Burma denies nuclear allegations

Burma’s ruling junta said Friday it had no intention of building an atomic bomb, brushing aside Western concerns about possible nuclear cooperation with North Korea.

The denial came after the United States raised concerns about “growing military ties” following a DVB report that Burma had begun a nuclear weapons programme with Pyongyang’s help.

In a statement carried by state media, Burma’s foreign ministry said: “These reports were baseless accusations that are politically motivated.

“Myanmar [Burma] is a country that always respects UN declarations and decisions as it is a UN member country. Myanmar is not in a position to produce nuclear weapons. Myanmar has no intention to become a nuclear power.”

The statement also said recent nuclear allegations were aimed at undermining renewed dialogue between the United States and Burma in the run-up to elections later this year.

The allegations aim “to undermine the political process as Myanmar is striving for democracy by holding general elections this year,” the statement said.

The comments follow a recent documentary by DVB that said Burma was trying to build an atomic bomb.
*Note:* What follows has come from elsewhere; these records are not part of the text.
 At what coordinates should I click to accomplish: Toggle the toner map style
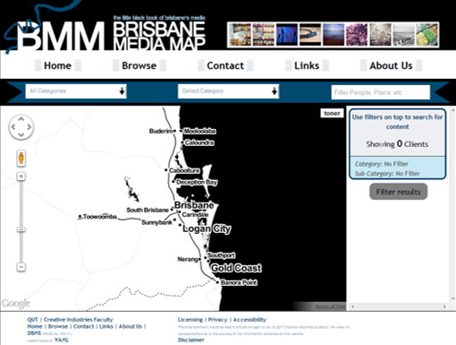coord(332,113)
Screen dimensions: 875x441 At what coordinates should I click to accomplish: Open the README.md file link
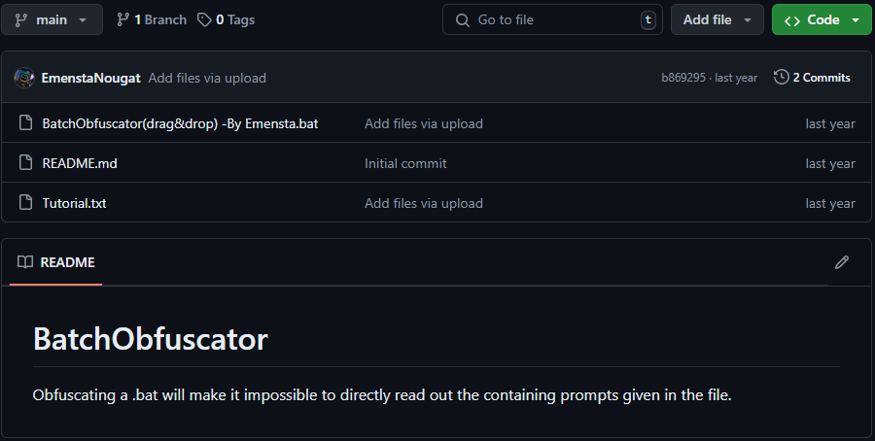point(80,163)
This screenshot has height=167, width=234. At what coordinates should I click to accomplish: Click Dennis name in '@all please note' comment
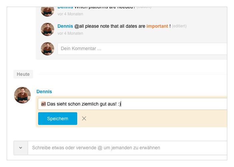[65, 26]
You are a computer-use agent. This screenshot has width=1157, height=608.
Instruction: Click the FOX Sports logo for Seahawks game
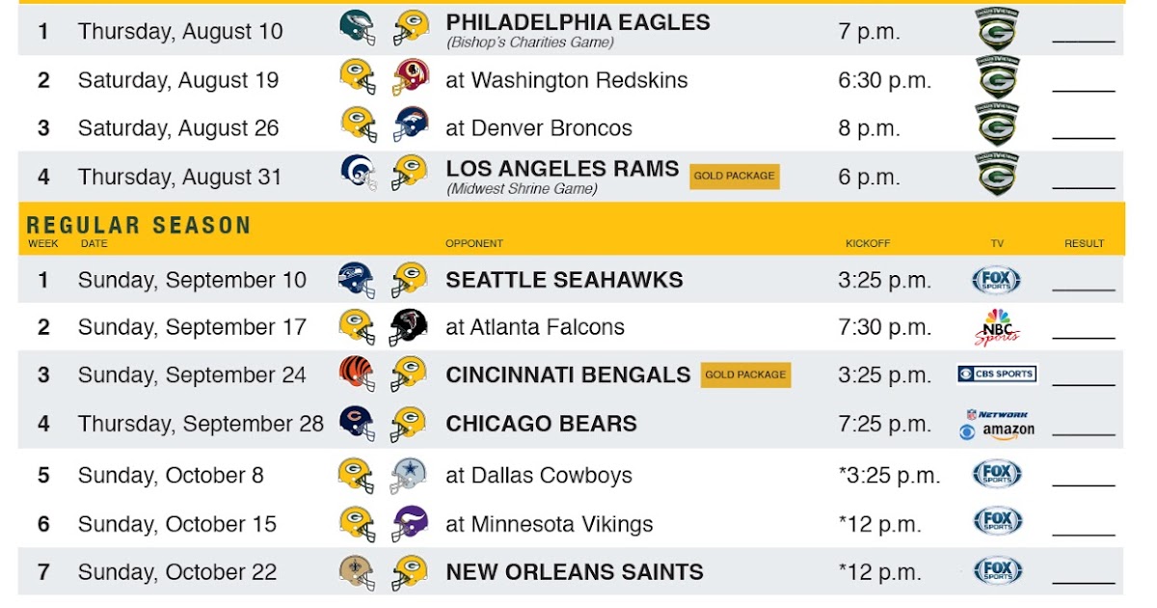coord(997,280)
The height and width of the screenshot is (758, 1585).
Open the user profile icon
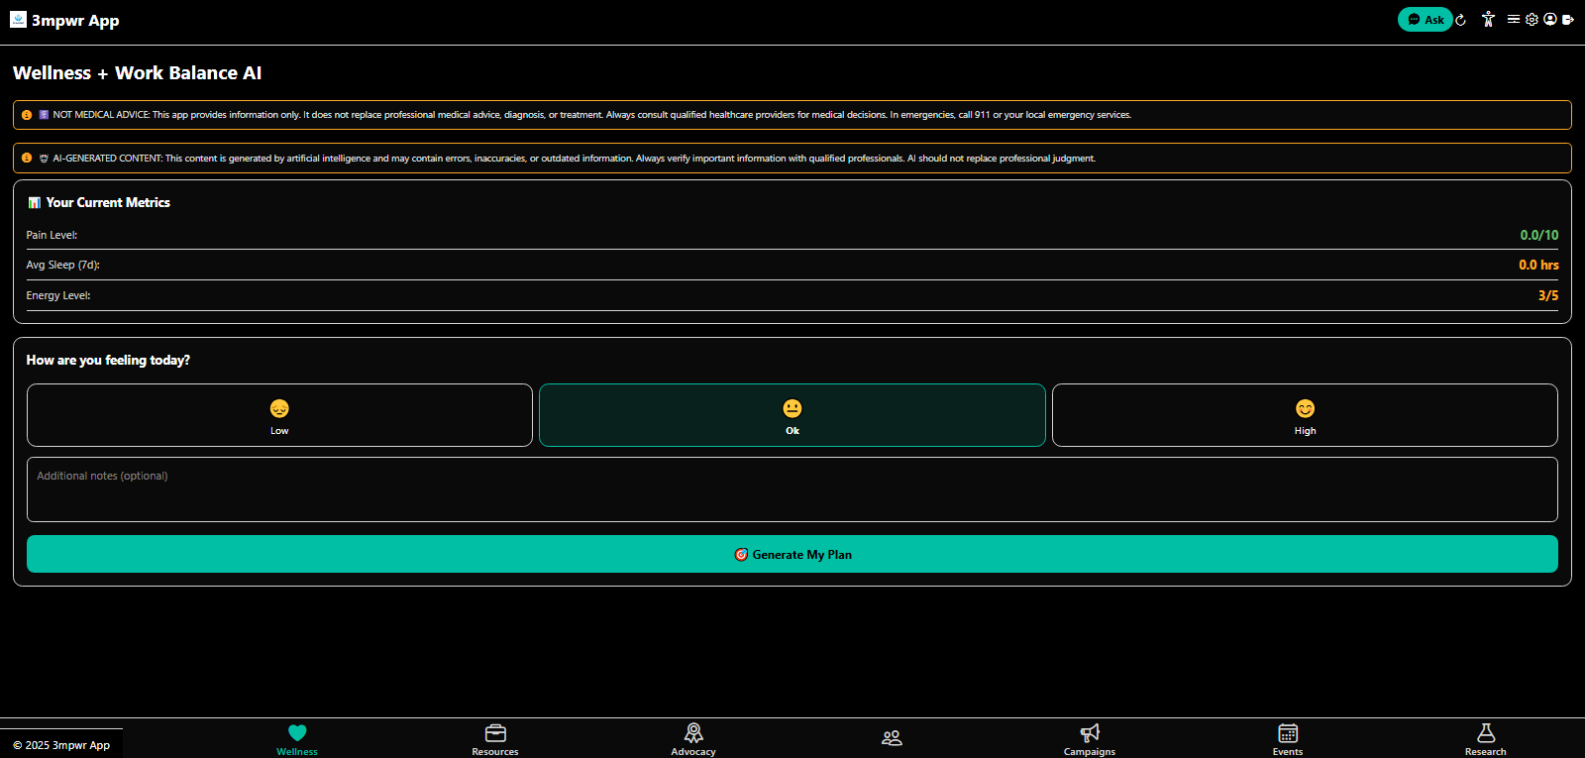(x=1550, y=19)
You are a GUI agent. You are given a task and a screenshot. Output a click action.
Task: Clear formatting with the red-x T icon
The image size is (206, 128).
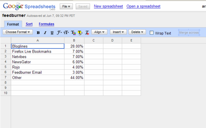tap(87, 32)
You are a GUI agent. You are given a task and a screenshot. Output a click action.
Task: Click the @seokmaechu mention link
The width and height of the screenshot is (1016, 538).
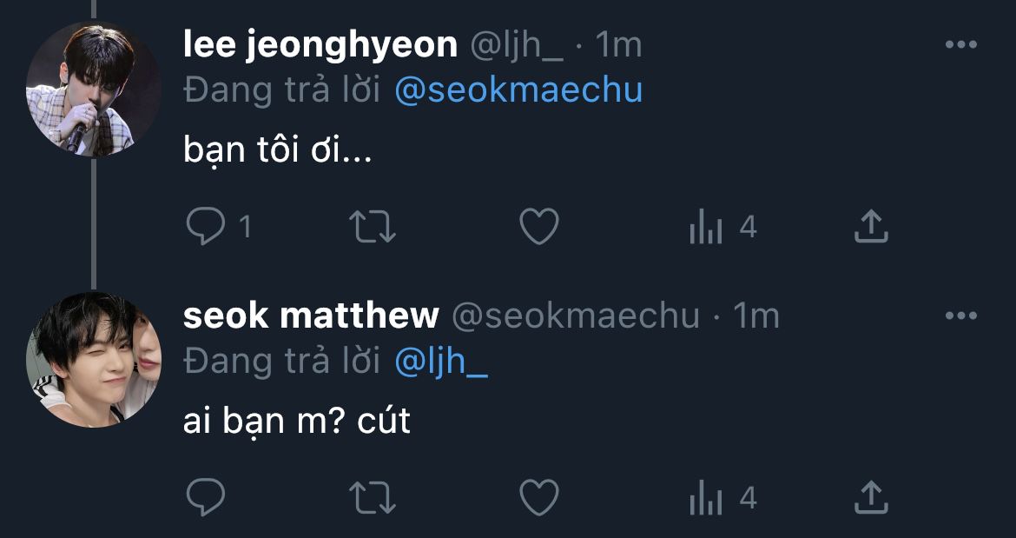518,90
The documentary cited a senior army defector and years of top secret material. It showed thousands of photos and testimony from defectors that it said revealed the junta’s nuclear ambitions and a secret network of underground tunnels, allegedly built with North Korean help.

The years-long investigation included hundreds of files and other evidence from the defector, army major Sai Thein Win, who said he was deputy commander of a military factory that was part of Burma’s nuclear battalion.

“They really want to build a bomb. That is their main objective,” he told DVB.

US senator Jim Webb cancelled a planned trip to Burma on 3 June in response to the allegations, saying it would be “unwise and potentially counter-productive”.

The findings “contain new allegations regarding the possibility that the Burmese government has been working in conjunction with North Korea in order to develop a nuclear programme,” Webb said.

Burma, which has been under military rule since 1962, has been accused of violating a UN Security Council ban on North Korean arms exports imposed last June.

Following a visit there in May, US assistant secretary of state for East Asian and Pacific Affairs Kurt Campbell expressed concern about a suspected arms shipment from North Korea to Burma.

President Barack Obama’s administration last year launched a dialogue with Burma’s military rulers, after concluding that attempts to isolate the regime had met with little success.

But Washington has sharply criticised preparations for this year’s elections – the first in 20 years – as well as raising the nuclear concerns.

Burma severed ties with Pyongyang in 1983 following a failed assassination attempt by North Korean agents on then-South Korean president Chun Doo-Hwan while he was visiting the Southeast Asian nation. The attempt left 21 people dead.

But with both countries branded “outposts of tyranny” by the United States they have tried rebuilding relations in recent years.

Burma is preparing for rare elections later this year that critics have dismissed as a sham due to laws that have effectively barred opposition leader Aung San Suu Kyi from participating.